## What to produce
Nothing other than an exact copy of the lines from the one containing "Given: Open the reifenpresse.de source chip" through the last line of the listing below should be written.

- - -

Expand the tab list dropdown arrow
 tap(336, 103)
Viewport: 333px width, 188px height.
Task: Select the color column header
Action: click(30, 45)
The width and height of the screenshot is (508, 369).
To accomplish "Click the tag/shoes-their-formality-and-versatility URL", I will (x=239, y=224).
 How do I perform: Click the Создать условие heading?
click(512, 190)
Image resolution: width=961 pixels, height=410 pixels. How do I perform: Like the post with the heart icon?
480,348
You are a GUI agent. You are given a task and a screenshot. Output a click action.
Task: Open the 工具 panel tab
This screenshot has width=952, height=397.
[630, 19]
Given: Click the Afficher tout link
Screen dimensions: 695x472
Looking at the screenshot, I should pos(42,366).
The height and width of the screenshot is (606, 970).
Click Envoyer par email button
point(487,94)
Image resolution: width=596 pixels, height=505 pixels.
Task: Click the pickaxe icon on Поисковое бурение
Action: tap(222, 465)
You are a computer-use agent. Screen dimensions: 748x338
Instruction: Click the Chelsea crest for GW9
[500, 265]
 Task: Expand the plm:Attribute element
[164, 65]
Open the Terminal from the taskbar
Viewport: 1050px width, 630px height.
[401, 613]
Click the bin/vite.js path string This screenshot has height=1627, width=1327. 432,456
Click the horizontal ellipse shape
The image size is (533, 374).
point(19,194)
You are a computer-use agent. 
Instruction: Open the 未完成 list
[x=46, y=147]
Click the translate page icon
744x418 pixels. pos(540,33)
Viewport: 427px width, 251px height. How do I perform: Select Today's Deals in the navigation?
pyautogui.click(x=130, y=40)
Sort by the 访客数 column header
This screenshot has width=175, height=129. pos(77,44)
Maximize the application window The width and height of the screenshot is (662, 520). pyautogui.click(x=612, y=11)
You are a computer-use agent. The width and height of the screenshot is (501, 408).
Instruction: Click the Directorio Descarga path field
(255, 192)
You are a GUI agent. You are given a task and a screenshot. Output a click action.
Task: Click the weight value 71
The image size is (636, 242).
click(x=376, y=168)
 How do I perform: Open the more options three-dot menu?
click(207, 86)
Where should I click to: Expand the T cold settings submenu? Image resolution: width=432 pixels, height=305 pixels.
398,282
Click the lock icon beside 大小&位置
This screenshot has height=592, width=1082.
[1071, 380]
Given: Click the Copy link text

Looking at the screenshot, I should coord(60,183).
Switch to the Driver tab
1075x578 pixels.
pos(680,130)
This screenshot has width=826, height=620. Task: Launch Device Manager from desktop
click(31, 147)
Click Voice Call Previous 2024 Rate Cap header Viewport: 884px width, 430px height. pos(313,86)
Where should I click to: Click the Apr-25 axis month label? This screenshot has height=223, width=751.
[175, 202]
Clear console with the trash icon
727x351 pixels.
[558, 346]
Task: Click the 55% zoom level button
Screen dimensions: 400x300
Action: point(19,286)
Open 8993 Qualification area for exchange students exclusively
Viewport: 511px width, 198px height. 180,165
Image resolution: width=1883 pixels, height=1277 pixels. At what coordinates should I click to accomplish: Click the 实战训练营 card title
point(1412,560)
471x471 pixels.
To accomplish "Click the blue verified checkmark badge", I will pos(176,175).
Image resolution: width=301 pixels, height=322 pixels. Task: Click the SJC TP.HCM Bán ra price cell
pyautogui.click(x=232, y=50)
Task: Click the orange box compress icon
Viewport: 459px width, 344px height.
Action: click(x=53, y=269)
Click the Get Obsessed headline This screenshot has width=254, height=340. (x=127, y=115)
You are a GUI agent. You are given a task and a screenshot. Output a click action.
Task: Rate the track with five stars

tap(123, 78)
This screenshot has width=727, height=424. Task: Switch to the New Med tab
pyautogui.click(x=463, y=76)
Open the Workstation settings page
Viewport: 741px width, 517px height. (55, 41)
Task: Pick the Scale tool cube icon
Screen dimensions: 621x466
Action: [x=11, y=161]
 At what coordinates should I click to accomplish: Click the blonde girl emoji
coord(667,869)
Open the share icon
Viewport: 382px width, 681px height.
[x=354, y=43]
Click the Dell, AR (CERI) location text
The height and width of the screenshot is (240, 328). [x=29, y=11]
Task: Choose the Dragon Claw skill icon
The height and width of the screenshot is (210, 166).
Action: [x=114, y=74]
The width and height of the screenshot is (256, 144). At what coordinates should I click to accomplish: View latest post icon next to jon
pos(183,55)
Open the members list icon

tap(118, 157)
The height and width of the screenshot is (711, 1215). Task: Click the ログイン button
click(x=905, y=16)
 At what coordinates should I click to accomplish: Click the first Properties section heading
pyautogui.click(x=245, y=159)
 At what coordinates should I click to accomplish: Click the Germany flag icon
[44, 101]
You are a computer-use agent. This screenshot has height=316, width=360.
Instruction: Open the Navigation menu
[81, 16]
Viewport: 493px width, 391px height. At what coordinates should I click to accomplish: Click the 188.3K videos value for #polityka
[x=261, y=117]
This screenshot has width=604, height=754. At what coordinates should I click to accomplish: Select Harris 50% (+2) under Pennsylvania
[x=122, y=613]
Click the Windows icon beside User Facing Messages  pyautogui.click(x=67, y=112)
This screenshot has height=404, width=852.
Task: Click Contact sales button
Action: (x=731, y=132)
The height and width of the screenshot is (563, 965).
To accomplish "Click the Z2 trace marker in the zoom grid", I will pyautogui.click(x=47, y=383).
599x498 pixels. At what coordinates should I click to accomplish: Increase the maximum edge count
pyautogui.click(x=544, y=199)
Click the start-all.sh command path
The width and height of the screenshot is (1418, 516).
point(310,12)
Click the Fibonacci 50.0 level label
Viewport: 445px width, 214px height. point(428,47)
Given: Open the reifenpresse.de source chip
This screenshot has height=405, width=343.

- - -

## Answer for the task
Given: Open the reifenpresse.de source chip
This screenshot has height=405, width=343.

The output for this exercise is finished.